● **Excerto fornecido**:
■ ■ ■ ■

O doente foi medicado com doxiciclina 100 mg 12/12h, com melhoria das lesões cutâneas, logo após início do antibiótico. Teve alta com indicação para manter tratamento com doxiciclina durante três meses e evitar mordidas e arranhões do gato. Após um mês de tratamento, as lesões cutâneas tinham desaparecido e a TC abdominal de controlo, efectuada três meses após o fim do tratamento, era normal.

DISCUSSÃO Trata-se de um caso clínico de Angiomatose bacilar com atingimento cutâneo (pele e mucosas) e ganglionar, com bacteriémia.

A Angiomatose bacilar é uma doença rara, causada por Bartonella henselae e Bartonella quintana. Neste caso clínico, não houve identificação da espécie, mas o agente etiológico mais provável é a Bartonella henselae, que é transmitida pelo gato.

É uma doença sistémica de manifestação cutânea frequente. As lesões cutâneas caracterizam-se como papulosas, angiomatosas ou papulo-nodulares, de tamanho variável, eritemato-vinosas ou da cor da pele e de superfície lisa ou com crostas. Podem ser isoladas ou múltiplas, localizadas ou disseminadas, compressíveis, tensas ou friáveis. As apresentações menos frequentes são placas endurecidas e hiperpigmentadas. Algumas vezes, acompanham-se de adenomegalias locais e, geralmente, são extremamente dolorosas.

O quadro clínico pode ser precedido ou acompanhado por febre, anorexia, emagrecimento, dor abdominal, náuseas, vómitos e diarreia, especialmente quando comprometimento visceral, nomeadamente, fígado e baço.

A Angiomatose bacilar é descrita essencialmente em doentes imunodeficientes: medicados com imunossupressores, doentes com linfomas/leucemias ou infectados pelo VIH. Foi em 1990, que Cokerell et al descreveram o primeiro caso de Angiomatose bacilar em imunocompetentes (4). Este doente embora tivesse uma contagem de linfócitos T CD4+ normal, no início da doença actual, apresentou um quadro clínico compatível com síndrome gripal, infecção viral que diminui transitoriamente as defesas do organismo.

A clínica da Angiomatose bacilar orienta muitas vezes para o diagnóstico, mas este deve ser confirmado por exames auxiliares de diagnóstico.

■ ■ ■ ■

● **Instrução 1**: De acordo com o excerto sobre angiomatose bacilar, em que ano foi descrito o primeiro caso da doença em imunocompetentes?
● **Instrução 2**: Prossiga a redação do excerto sobre angiomatose bacilar a partir da última frase apresentada.
A listagem abaixo não tem qualquer relação com o excerto sobre angiomatose bacilar.

■ ■ ■ ■

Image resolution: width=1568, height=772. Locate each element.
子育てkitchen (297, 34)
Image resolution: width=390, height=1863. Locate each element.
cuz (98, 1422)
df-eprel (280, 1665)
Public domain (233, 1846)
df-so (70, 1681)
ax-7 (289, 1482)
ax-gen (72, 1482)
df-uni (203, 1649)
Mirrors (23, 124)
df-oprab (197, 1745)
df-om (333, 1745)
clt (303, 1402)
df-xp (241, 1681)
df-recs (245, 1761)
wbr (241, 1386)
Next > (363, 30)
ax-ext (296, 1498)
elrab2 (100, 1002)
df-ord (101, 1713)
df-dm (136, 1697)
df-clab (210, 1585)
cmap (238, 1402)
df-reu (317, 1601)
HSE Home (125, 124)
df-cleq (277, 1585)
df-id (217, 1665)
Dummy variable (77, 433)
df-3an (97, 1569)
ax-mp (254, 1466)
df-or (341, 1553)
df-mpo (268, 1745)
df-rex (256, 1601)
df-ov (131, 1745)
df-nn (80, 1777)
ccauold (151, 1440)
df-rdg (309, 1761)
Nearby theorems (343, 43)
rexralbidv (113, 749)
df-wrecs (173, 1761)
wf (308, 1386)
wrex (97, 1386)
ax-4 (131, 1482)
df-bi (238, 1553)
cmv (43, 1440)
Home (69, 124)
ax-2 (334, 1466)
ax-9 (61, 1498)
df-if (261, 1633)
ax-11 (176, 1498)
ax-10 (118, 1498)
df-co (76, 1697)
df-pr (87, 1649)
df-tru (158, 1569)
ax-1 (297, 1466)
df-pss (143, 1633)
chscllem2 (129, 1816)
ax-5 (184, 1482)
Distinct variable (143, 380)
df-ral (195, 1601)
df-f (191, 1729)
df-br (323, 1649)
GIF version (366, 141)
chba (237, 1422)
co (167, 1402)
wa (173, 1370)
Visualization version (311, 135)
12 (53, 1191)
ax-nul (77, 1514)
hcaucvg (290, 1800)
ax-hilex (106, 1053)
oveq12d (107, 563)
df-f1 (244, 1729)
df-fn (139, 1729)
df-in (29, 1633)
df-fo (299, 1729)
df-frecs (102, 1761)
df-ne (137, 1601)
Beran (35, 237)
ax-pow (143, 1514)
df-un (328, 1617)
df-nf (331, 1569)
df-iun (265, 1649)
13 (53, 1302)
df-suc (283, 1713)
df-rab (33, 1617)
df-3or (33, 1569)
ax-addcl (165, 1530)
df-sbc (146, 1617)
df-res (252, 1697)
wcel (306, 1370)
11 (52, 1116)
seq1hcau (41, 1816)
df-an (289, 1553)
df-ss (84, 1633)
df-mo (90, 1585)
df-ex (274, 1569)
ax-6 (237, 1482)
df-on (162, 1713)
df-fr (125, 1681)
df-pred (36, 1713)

■ ■ ■ ■

● **Resposta ao exercício 1**: Em 1990, por Cokerell et al.

● **Resposta ao exercício 2**:
O exame histológico, principalmente da biópsia das lesões cutâneas, é o preferido. Tipicamente, à microscopia óptica, observa-se proliferação capilar disposta em lóbulos, células endoteliais tumefactas e resposta inflamatória com neutrófilos (4). A coloração de prata como Warthin-Starry identifica os bacilos, no interstício entre os vasos, e, pela imunocitoquímica, diferencia-se Bartonella henselae de Bartonella quintana (1). Neste caso clínico, o resultado do exame histológico de biópsia cutânea não foi característico, talvez porque a lesão biopsada, macroscopicamente, apresentava sinais de necrose.

Os outros exames auxiliares de diagnóstico de Angiomatose bacilar são a pesquisa por PCR de ADN de Bartonella spp., o exame cultural de sangue e dos tecidos e a serologia para Bartonella spp.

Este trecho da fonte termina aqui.